Paris 2024: Team man to the core, Manpreet ready for fourth Olympic bow

India's men's hockey veteran all praise for Paddy Upton's role in final stage of their preparations

Manpreet Singh egging his boys on ahead of Tokyo 2020 (courtesy: Hockey India)
Manpreet Singh egging his boys on ahead of Tokyo 2020 (courtesy: Hockey India)

Gautam Bhattacharyya

Manpreet Singh, captain of the Indian hockey team which ended a 41-year medal drought at the 2020 Tokyo Olympics (actually held in 2021 thanks to Covid), is one who has been there, done that in his sport. Now set for his fourth Games in Paris along with teammate and veteran goalie P.R. Sreejesh, the pivot of the side, however, wears his seniority rather lightly on his sleeves.   

Both will be playing under the captaincy of Harmanpreet Singh this time, a rock in their defence and their main drag-flicker, and senior pro Manpreet feels the leadership issue is of no consequence. ‘’Harman has been our captain for a while and it’s not an issue at all. For me, the team comes first and our goal is to go to for a medal again. I can’t achieve anything by myself,’’ the 32-year-old said in an interview with National Herald.

Speaking from Bengaluru where the team is fine-tuning preparations at the Sports Authority of India (SAI) complex, the midfield general revealed that they are leaving nothing to chance for the gruelling times ahead, with Hockey India roping in the services of celebrated high-performance coach Paddy Upton to look at the psychological aspect of the team. The South African is no stranger to the Indian sporting fraternity, being part of the support staff for Gary Kirsten when India won the 2011 ICC World Cup, and then being engaged in the IPL with a number of franchises.    

‘’Paddy has been a great help, making us understand the power of positivity. He is also guiding the bunch on how to handle pressure and move on quickly from any mistakes on the pitch as it’s such a fast game,’’ Manpreet noted.  

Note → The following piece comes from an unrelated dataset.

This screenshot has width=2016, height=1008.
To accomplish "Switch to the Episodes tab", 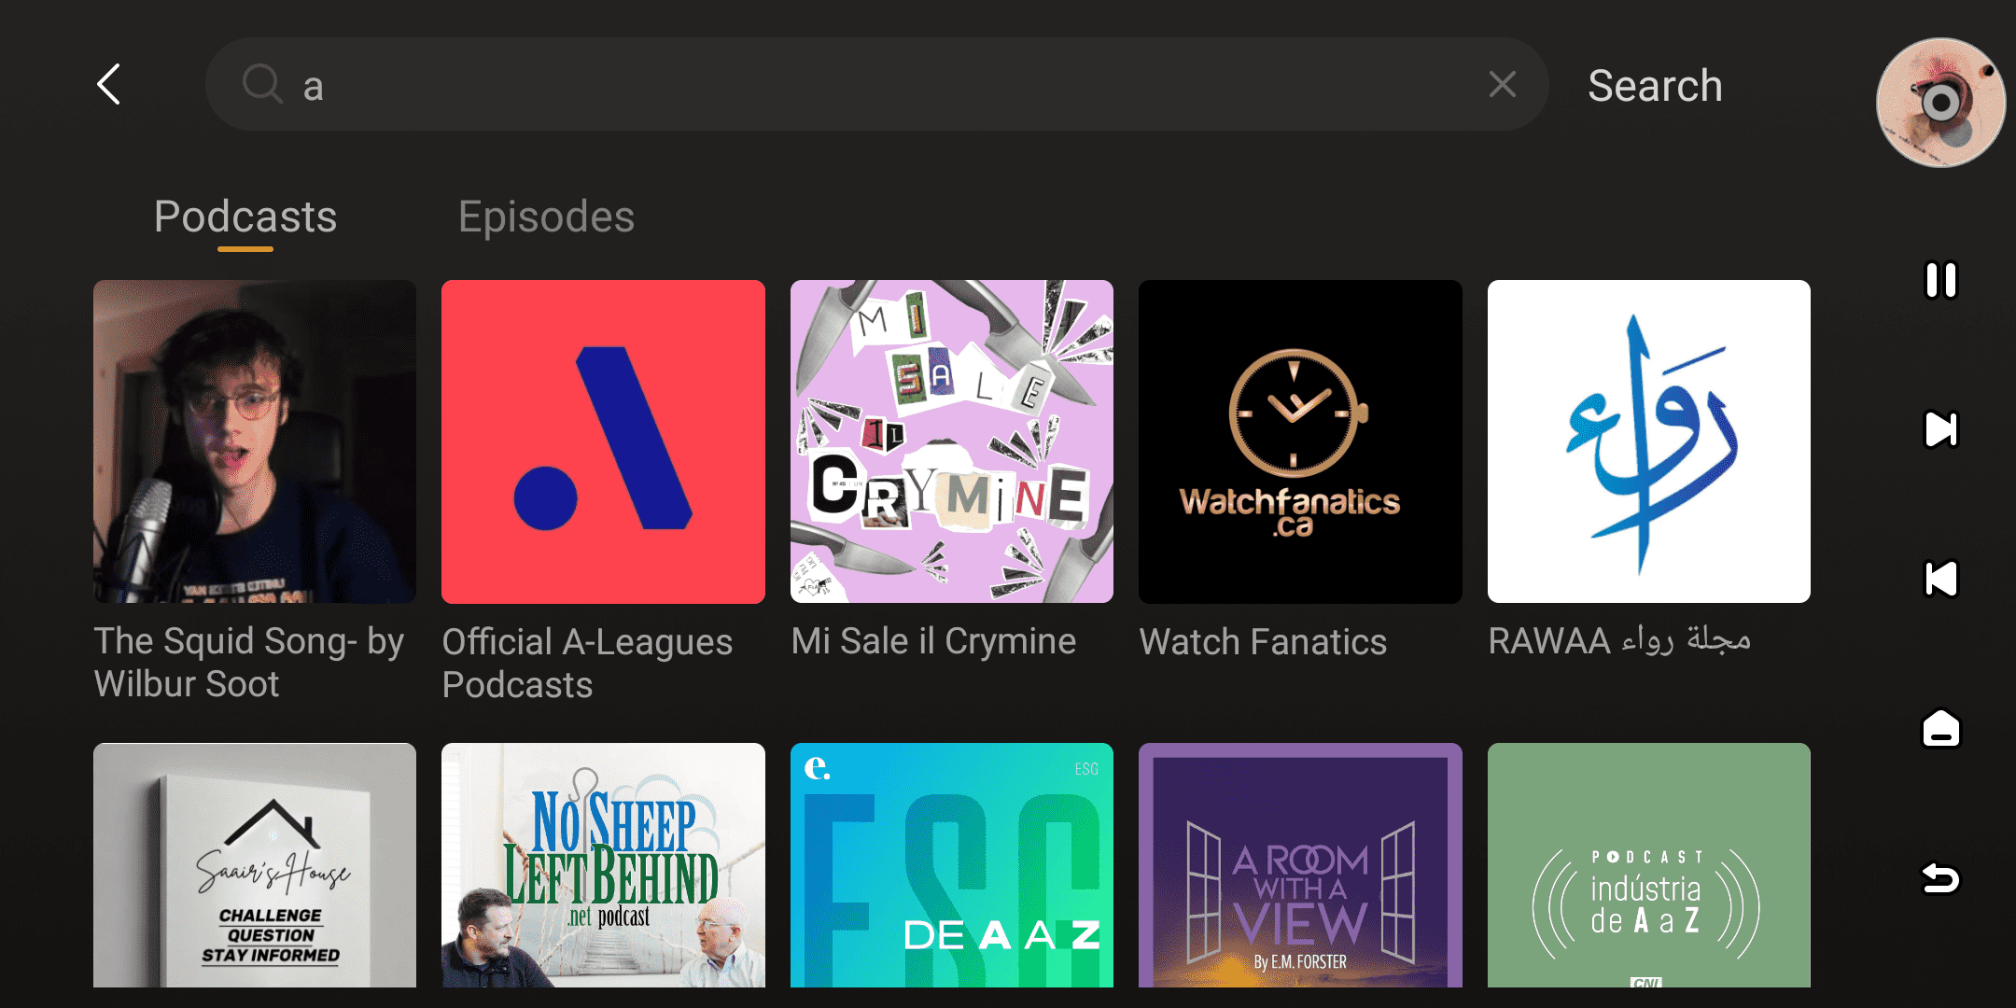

It was as a 20-year-old that he first wore the blue shirt, and has been part of India’s campaigns through London, Rio and Tokyo — a journey which has taught Manpreet to take the rough with the smooth in his stride. Add to this three Asian Games, which included two gold medals in 2014 and 2022 (which helped India seal a berth for Paris) and an Asia Cup gold medal in 2017 apart from the Champions Trophy and a host of other international caps.

"In the Olympics, you cannot underestimate any team and have to give your best. We have to take it match by match, without thinking too far ahead,’’ is Manpreet's prescription. Clubbed in pool B with New Zealand, Argentina, Ireland, Belgium and Australia, India need to finish among the top four to qualify for the quarter-finals. The semi-finals and final follow, with the format needing a third-place play-off between the losing semi-finalists to decide the bronze medallist.

After the long tenure of Graham Reid, Manpreet & co. are under a new coach, the South African Craig Fulton. Asked for a peek into the team’s current philosophy, the ever-smiling Manpreet said the name of the game in modern hockey is to strengthen the defence.

‘’The plan is to strengthen defence as you know in hockey, one can score in 10 seconds. We are good with counters and need to express ourselves also… yes, mistakes will happen, but we have to cover for each other,’’ said Manpreet, named Asian Junior Player of the Year in 2014.

How has the time flown in the Paris Olympics cycle, given it the three-year gap between Tokyo and Paris instead of four? ‘’The love and affection we got from the people on our return from Tokyo was amazing. The visibility of hockey has certainly increased again, and more kids want to pick up the stick. The onus is on us to maintain it with a strong performance this time,’’ the man from Jalandhar reflected.

Asked how special it is to prepare for a fourth Olympics, the self-effacing Manpreet was quick to point out that a player each from Germany and Belgium are set for their fifth Games. ‘The journey has not been easy as there is fierce competition to make our national team. One has to make the right choices about food, spend more time in the gym to try and stay injury-free. I have also received a great deal of help from my teammates to be able to continue,’’ he said.